WHAT IS NEEDED: Only lines holding the word "will" are needed; copy each of them from the material.
* * * * * * *
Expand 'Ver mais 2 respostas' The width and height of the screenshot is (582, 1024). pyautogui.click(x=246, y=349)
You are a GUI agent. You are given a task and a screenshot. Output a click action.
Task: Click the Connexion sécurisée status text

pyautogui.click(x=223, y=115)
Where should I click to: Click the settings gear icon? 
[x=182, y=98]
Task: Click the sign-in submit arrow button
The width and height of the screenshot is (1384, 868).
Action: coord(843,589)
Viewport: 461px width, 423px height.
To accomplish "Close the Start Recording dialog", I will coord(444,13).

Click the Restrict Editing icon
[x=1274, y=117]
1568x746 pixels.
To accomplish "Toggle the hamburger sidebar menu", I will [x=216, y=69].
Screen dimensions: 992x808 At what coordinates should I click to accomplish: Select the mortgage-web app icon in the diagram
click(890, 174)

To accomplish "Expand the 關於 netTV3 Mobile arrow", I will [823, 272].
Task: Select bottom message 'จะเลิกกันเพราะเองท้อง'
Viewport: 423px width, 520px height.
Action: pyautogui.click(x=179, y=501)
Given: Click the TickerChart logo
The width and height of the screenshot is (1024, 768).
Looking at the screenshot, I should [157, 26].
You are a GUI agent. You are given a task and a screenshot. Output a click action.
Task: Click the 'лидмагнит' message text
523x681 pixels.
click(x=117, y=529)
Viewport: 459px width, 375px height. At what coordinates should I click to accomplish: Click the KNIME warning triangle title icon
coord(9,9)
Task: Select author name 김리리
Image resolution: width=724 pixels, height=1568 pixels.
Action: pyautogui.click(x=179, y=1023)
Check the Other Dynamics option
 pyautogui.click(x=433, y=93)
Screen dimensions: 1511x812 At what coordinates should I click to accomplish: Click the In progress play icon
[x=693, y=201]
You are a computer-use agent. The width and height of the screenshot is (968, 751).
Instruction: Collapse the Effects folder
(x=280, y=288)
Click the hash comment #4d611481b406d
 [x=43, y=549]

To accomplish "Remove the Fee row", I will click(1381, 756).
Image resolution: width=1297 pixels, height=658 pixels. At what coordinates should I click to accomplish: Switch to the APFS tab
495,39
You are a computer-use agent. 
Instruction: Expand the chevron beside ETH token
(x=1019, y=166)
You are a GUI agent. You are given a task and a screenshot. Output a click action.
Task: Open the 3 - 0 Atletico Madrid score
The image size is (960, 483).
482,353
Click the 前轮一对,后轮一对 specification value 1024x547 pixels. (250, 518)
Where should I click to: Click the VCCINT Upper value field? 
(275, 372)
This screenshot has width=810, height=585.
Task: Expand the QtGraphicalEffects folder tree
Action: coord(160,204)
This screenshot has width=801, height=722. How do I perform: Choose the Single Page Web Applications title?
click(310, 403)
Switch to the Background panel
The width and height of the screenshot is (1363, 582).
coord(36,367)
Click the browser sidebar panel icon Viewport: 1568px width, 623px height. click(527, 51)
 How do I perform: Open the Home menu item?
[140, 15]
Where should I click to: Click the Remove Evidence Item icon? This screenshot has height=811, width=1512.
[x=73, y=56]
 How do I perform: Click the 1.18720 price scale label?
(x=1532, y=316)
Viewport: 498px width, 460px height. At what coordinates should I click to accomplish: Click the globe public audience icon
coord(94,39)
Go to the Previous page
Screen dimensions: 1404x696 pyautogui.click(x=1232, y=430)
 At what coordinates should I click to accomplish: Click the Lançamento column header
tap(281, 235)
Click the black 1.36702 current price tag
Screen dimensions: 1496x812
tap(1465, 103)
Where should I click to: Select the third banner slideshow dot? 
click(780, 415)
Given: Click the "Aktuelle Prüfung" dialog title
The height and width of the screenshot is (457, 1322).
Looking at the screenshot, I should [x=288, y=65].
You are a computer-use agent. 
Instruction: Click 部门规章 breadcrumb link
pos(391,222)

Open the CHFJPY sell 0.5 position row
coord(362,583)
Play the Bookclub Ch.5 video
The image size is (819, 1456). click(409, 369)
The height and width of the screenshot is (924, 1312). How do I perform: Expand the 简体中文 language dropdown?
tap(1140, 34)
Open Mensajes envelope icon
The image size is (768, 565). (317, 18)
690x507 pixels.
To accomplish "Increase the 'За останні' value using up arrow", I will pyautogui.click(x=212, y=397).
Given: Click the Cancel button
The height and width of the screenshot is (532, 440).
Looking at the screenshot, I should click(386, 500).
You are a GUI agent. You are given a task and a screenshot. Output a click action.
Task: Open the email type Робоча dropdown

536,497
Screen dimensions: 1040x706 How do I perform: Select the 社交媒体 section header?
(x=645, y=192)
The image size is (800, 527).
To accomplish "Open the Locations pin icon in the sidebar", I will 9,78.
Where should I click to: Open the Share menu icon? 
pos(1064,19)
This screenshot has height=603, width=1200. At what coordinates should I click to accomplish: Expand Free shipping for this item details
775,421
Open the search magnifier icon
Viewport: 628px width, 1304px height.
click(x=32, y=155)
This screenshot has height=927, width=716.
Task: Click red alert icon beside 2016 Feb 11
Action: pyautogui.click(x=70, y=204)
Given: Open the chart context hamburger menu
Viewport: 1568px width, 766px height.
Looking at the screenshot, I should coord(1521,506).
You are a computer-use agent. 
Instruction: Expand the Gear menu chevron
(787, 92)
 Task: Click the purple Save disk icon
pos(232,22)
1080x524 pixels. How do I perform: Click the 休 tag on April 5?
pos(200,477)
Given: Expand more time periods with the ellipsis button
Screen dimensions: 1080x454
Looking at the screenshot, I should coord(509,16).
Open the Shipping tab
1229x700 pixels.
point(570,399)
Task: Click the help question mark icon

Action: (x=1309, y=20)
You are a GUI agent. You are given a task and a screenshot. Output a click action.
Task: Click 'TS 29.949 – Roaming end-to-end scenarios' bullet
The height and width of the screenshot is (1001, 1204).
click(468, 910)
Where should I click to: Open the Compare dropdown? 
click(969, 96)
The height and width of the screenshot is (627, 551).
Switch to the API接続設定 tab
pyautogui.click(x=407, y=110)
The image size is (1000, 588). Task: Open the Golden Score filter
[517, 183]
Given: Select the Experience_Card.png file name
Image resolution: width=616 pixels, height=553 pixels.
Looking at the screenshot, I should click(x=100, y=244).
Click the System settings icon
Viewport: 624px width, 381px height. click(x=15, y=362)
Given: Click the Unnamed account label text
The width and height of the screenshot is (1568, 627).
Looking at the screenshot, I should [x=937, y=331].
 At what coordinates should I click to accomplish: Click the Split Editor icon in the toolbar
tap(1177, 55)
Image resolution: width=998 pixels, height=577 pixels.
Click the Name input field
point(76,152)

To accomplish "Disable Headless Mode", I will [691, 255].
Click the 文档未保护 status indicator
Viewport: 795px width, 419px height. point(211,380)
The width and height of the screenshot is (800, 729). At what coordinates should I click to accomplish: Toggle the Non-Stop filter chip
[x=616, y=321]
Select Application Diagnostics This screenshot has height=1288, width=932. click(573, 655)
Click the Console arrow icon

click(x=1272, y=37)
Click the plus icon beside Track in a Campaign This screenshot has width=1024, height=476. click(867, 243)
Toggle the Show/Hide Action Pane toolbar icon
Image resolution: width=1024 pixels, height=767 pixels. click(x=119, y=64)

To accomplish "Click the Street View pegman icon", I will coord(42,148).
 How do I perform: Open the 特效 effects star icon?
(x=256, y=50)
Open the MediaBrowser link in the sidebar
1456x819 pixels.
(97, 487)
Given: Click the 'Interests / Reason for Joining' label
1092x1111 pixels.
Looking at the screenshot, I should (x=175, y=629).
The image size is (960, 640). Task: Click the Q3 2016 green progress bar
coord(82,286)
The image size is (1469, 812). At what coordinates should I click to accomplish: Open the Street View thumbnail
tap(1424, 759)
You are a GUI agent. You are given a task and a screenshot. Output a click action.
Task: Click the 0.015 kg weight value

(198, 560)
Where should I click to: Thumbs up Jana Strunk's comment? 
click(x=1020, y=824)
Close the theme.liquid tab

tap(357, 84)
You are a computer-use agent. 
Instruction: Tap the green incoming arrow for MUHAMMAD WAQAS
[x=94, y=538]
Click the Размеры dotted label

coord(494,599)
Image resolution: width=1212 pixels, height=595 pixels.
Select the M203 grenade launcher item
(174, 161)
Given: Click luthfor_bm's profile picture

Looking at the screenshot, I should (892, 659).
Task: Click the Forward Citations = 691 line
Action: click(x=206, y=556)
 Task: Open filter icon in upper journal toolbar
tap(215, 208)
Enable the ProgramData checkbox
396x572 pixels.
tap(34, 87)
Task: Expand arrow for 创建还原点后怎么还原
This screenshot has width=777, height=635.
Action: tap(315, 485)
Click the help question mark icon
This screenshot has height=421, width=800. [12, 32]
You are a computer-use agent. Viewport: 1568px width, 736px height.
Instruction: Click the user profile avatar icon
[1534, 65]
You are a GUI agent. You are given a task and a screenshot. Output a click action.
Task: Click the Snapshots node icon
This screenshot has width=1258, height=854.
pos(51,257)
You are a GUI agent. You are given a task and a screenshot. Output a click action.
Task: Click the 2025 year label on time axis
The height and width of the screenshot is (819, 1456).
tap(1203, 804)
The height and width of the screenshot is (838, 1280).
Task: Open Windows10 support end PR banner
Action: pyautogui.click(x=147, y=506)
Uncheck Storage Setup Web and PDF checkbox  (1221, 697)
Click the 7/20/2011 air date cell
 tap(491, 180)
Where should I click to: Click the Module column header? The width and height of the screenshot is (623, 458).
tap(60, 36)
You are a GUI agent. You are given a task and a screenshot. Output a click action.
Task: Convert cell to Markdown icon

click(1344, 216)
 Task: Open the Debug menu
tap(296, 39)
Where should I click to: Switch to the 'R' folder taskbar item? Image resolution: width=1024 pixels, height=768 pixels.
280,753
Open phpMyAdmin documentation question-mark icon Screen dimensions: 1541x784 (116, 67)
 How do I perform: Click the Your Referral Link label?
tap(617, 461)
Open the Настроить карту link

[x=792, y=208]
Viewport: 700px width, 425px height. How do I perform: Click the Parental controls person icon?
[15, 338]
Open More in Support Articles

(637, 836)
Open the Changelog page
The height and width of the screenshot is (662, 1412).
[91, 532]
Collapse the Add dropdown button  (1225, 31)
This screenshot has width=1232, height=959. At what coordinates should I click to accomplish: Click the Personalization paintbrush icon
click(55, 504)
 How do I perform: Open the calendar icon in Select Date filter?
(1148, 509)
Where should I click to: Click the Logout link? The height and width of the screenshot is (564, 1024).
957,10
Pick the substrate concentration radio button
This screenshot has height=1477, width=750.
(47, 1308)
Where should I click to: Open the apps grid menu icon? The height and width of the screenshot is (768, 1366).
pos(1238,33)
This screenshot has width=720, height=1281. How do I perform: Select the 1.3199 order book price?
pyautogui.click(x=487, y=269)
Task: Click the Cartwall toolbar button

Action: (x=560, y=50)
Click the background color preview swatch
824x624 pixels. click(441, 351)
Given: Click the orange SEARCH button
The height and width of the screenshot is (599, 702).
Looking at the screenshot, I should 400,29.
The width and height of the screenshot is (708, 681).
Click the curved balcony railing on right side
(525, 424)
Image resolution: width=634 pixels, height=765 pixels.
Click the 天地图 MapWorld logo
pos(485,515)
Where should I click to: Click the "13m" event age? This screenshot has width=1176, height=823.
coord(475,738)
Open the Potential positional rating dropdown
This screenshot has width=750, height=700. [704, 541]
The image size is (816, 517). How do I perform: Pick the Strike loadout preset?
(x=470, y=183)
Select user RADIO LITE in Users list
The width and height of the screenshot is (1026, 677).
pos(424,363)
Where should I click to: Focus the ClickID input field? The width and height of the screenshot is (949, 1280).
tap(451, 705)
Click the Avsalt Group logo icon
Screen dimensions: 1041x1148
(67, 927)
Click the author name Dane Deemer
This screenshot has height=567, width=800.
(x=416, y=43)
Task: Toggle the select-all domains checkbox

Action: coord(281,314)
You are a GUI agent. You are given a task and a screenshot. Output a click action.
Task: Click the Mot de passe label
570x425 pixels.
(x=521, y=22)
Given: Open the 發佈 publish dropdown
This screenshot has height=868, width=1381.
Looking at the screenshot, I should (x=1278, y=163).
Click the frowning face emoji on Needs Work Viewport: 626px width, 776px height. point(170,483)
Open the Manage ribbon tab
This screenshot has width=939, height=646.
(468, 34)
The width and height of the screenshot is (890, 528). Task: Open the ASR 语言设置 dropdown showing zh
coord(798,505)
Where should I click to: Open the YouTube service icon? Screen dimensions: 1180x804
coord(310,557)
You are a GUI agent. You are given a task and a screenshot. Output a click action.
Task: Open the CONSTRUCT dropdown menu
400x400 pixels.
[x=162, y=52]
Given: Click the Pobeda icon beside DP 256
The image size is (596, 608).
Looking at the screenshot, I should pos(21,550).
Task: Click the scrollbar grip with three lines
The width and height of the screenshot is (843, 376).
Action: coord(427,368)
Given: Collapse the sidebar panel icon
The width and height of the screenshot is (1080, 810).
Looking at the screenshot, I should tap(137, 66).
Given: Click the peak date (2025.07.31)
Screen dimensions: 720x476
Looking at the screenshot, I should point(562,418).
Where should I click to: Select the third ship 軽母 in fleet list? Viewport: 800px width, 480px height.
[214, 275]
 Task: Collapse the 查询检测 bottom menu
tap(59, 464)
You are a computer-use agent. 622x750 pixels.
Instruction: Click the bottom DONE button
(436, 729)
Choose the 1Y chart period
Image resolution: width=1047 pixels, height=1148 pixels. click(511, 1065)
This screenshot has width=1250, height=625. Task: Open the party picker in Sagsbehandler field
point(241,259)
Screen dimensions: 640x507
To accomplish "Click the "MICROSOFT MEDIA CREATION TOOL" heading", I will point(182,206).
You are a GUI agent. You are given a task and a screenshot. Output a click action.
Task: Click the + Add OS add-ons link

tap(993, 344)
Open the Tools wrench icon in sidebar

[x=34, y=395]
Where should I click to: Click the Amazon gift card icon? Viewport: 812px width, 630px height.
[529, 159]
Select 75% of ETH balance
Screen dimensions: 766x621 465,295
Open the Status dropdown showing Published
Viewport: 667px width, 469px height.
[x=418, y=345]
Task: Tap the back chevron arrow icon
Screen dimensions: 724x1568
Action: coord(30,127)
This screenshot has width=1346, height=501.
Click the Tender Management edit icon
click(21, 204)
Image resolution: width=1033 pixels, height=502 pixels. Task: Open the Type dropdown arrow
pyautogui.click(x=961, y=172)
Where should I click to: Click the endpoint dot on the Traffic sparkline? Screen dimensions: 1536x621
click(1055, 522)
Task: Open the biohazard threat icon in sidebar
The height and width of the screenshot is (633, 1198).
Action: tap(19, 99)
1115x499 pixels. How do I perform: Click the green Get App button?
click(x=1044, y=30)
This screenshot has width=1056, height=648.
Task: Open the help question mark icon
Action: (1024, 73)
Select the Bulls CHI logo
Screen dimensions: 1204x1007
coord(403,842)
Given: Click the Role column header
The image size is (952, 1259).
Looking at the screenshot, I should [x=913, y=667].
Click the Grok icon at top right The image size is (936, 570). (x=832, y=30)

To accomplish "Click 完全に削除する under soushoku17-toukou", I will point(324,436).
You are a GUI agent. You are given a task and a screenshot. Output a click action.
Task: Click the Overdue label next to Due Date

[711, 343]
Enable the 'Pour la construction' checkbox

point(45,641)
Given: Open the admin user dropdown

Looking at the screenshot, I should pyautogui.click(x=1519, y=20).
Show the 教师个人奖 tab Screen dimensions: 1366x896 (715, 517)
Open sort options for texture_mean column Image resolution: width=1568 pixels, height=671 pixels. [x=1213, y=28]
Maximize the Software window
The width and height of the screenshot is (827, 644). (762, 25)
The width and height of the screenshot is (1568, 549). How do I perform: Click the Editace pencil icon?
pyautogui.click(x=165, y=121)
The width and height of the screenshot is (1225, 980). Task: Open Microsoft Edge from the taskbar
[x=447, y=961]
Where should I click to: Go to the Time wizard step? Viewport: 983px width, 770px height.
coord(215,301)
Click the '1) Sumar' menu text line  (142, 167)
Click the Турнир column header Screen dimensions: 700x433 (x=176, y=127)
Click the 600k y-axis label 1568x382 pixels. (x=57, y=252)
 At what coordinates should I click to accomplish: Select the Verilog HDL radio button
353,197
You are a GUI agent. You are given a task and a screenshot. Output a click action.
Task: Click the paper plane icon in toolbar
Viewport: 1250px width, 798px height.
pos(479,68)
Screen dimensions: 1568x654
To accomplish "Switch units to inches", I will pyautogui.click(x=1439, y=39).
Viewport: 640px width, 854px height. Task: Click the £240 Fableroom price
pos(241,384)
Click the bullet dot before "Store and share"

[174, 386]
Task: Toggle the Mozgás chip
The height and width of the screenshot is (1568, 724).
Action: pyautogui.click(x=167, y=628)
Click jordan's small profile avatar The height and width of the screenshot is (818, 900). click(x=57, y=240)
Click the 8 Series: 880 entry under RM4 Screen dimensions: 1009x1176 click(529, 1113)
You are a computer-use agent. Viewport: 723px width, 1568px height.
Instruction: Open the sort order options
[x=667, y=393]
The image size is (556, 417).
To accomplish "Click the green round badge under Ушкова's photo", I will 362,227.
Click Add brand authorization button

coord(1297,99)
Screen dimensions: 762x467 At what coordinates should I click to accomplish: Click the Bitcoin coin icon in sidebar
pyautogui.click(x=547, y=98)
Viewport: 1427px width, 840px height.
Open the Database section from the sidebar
* * * * * * *
WRITTEN SOLUTION:
To accomplish "Close the Start Recording dialog", I will coord(444,13).
To accomplish "Toggle the hamburger sidebar menu", I will [x=216, y=69].
To accomplish "Expand the 關於 netTV3 Mobile arrow", I will [823, 272].
To accomplish "Remove the Fee row", I will click(1381, 756).
To accomplish "Increase the 'За останні' value using up arrow", I will pyautogui.click(x=212, y=397).
To accomplish "Open the Locations pin icon in the sidebar", I will 9,78.
To accomplish "Disable Headless Mode", I will [691, 255].
To accomplish "Click the Street View pegman icon", I will coord(42,148).
To accomplish "Click the "MICROSOFT MEDIA CREATION TOOL" heading", I will point(182,206).
To accomplish "Click 完全に削除する under soushoku17-toukou", I will point(324,436).
To accomplish "Switch units to inches", I will pyautogui.click(x=1439, y=39).
To accomplish "Click the green round badge under Ушкова's photo", I will 362,227.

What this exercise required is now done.